WITH RankedData AS (
SELECT
column_name,
LAG(column_name) OVER (ORDER BY id) AS prev_value,
LEAD(column_name) OVER (ORDER BY id) AS next_value,
id
FROM
sales_data
),
InterpolatedData AS (
SELECT
id,
column_name,
CASE
WHEN column_name IS NULL THEN (prev_value + next_value) / 2
ELSE column_name
END AS interpolated_column
FROM
RankedData
)
SELECT *
FROM InterpolatedData;
In this example, id
is assumed to be a column that orders the data. The LAG
and LEAD
functions are used to get the previous and next values, and then the CASE
statement is used to interpolate the missing value as the average of these two.
This is a basic form of interpolation and may need to be adjusted based on the context of your data.
Step 4: Removing Duplicates
Duplicate records can occur due to data entry errors or during data collection. Use the DISTINCT
keyword to find unique records.
To delete duplicates, you can use a temporary table or the ROW_NUMBER()
function:
-- Create a new table with distinct records
CREATE TABLE temp_sales_data AS
SELECT DISTINCT *
FROM sales_data;
-- Delete the old table
DROP TABLE sales_data;
-- Rename the new table to the original table name
ALTER TABLE temp_sales_data
RENAME TO sales_data;
Step 5: Standardizing Data Formats
Consistent data formats are essential for analysis. Use the CAST
or CONVERT
function to standardize data types:
UPDATE sales_data
SET date_column = CAST(date_column AS DATE)

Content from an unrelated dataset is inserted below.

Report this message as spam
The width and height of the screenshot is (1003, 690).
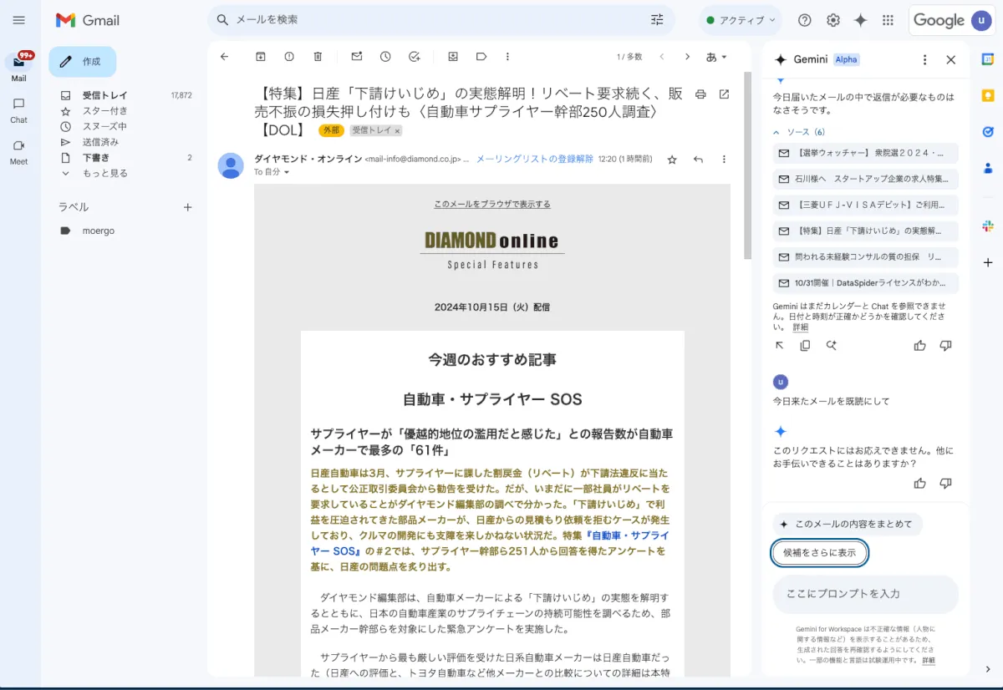pos(289,57)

WHERE date_column IS NOT NULL;
Step 6: Validating Data Ranges
Ensure that numerical values fall within expected ranges using the BETWEEN
keyword:
SELECT *
FROM sales_data
WHERE numeric_column NOT BETWEEN expected_minimum AND expected_maximum;
Step 7: Cleaning Strings
Strings often contain leading or trailing spaces or incorrect capitalization. Use the TRIM
, LOWER
, and UPPER
functions to clean them:
UPDATE sales_data
SET string_column = TRIM(string_column);
Step 8: Dealing with Outliers
Outliers can be legitimate or errors. To detect outliers, consider using statistical methods like the Interquartile Range (IQR).
Then, calculate the IQR and filter out outliers:
WITH Quartiles AS (
SELECT
column_name,
PERCENTILE_CONT(0.25) WITHIN GROUP (ORDER BY column_name) AS Q1,
PERCENTILE_CONT(0.75) WITHIN GROUP (ORDER BY column_name) AS Q3
FROM
sales_data
),
IQR AS (
SELECT
Q1,
Q3,
(Q3 - Q1) AS IQR
FROM
Quartiles
),
Outliers AS (
SELECT
*,
Q1 - (1.5 * IQR) AS Lower_Bound,
Q3 + (1.5 * IQR) AS Upper_Bound
FROM
IQR
)
SELECT
*
FROM
sales_data
JOIN
Outliers
ON
sales_data.column_name BETWEEN Lower_Bound AND Upper_Bound;
Conclusion
Data cleaning is an iterative and crucial part of the data analysis process. By following these steps and utilizing SQL’s powerful functions, you can ensure that your data is clean and ready for analysis.
Remember, clean data leads to more accurate and reliable insights, which is the foundation of effective data-driven decision-making.
If you really enjoyed this, consider learning data science with me.
📝 Read this valuable article for my best pieces of advice
✅ Best Resources (Way to appreciate my work)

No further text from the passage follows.